Pentagon Launches Effort to Assess Crypto’s Threat to National Security
New project is part of the U.S. government’s wider crackdown on illicit uses of digital assets
The military’s innovation office is launching a sweeping review of cryptocurrencies to assess threats to national security and law enforcement posed by the rise of digital assets.
The Defense Advanced Research Projects Agency — better known as DARPA, the office that developed the earliest technology undergirding the internet — has hired crypto intelligence firm Inca Digital to conduct the year-long project. The company will develop tools that give the Pentagon a granular view of crypto markets’ inner workings, in part to help authorities crack down on illicit uses of digital assets.
“The program underway here involves mapping out the cryptocurrency universe in some detail,” Mark Flood, a program manager with the agency, said in an interview with The Washington Post. Beyond fighting illicit finance, the office aims to use the data for insights into dynamics shaping traditional financial markets, where detailed information is harder to gather.
The deal is the latest evidence that federal agencies are ramping up efforts to thwart rogue regimes, terrorists and other criminal actors using crypto to fund their operations.
The Treasury Department last month issued its first-ever sanctions against software code to target Tornado Cash, a service that helped North Korean hackers and others launder stolen crypto. This week, the department issued a request for public input on crypto’s national security and illicit finance risks. Separately, the Justice Department this month announced that it’s launching a national network of 150 prosecutors to coordinate crypto-related investigations and prosecutions.
Flood noted that hackers affiliated with the North Korean government have carried out digital heists netting billions of dollars for the regime’s weapons program. And the Ukrainian government reported Russian attacks on its financial industry just before the invasion this spring.
“We just need to acknowledge that the financial sector may be a component of modern warfare going forward, and anything we can do to reinforce and protect the U.S. financial sector and our allies’ financial sectors is beneficial,” said Flood, a former Treasury official who has researched systemic financial risk.
Still, governments have struggled to police cryptocurrency.

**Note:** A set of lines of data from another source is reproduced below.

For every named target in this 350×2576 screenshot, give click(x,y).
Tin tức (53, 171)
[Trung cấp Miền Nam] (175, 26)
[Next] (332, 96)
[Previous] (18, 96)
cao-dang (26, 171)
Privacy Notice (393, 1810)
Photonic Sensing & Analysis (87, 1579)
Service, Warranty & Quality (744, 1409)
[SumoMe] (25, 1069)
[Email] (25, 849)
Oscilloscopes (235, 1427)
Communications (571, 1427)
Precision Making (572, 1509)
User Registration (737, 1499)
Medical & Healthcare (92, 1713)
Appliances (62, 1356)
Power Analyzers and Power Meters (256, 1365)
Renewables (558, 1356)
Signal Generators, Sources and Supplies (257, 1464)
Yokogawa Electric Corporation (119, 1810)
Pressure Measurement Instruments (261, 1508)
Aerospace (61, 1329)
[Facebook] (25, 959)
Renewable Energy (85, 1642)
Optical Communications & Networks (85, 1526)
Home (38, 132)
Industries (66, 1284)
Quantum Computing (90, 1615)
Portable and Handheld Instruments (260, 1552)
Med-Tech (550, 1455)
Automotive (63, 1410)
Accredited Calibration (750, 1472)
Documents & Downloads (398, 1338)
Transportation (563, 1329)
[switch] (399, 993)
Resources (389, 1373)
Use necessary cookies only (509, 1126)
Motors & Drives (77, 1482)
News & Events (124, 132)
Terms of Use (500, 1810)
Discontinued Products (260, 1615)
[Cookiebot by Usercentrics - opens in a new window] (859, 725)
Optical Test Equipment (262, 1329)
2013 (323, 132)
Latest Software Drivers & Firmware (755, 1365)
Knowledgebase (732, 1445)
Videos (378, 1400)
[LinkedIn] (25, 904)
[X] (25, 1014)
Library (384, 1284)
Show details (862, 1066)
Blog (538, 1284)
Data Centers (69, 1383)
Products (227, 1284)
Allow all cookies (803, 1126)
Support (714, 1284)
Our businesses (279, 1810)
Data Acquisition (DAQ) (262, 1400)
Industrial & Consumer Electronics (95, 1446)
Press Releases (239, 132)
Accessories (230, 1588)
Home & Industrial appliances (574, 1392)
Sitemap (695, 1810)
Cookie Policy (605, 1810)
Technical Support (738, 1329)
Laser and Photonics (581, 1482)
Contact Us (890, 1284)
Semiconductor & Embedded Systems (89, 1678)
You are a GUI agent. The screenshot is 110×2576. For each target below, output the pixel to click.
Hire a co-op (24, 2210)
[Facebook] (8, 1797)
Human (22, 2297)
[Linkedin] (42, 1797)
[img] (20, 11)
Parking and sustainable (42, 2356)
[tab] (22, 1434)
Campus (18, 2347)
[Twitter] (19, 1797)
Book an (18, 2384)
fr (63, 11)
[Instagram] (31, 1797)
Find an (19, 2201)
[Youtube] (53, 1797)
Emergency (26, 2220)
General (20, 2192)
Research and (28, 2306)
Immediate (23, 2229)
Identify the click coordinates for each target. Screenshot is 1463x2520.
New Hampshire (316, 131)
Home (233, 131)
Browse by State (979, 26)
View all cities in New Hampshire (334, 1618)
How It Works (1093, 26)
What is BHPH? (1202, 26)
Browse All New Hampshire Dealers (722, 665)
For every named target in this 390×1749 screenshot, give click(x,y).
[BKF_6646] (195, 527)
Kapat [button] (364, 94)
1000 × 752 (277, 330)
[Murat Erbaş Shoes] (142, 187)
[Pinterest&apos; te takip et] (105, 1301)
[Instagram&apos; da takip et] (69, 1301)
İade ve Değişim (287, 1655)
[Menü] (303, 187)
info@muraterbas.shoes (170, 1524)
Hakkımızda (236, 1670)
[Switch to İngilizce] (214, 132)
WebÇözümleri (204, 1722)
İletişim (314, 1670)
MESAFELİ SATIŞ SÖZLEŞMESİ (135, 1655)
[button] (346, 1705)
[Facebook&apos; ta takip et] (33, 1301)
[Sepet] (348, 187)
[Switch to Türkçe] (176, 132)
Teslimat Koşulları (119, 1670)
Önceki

The industry’s lack of regulatory guardrails has allowed it to grow into a shadow financial system that sophisticated criminals have found ample opportunities to exploit.
Inca Digital CEO Adam Zarazinski said his firm’s work for DARPA will be “fairly wide-ranging.” Among other goals, the project aims to help the government understand how money flows in and out of blockchain systems, or public ledgers maintained on a distributed network of computers. It’s also intended to distinguish real crypto trading from bot-driven activity and ferret out crypto-based scams.
“There’s a lot of concern about crypto scams right now,” said Zarazinski, an Air Force veteran who also worked in criminal intelligence for Interpol. He said organizers of the schemes are frequently “well-organized, transnational criminal networks, often either backed explicitly by adversarial countries or given tacit approval to do these operations, and billions of dollars are being stolen from Americans and Europeans.”
The project is not DARPA’s first foray into blockchain technology. The agency issued a report in June commissioned from cybersecurity firm Trail of Bits that found blockchains frequently contain vulnerabilities that undermine their security claims. But Flood said the agency’s aim with its latest project is not to track individual crypto users. “DARPA is not engaged in surveillance,” he said.
“I’ll emphasize that we are careful in this research that we do not get involved in personally identifiable information”, he added.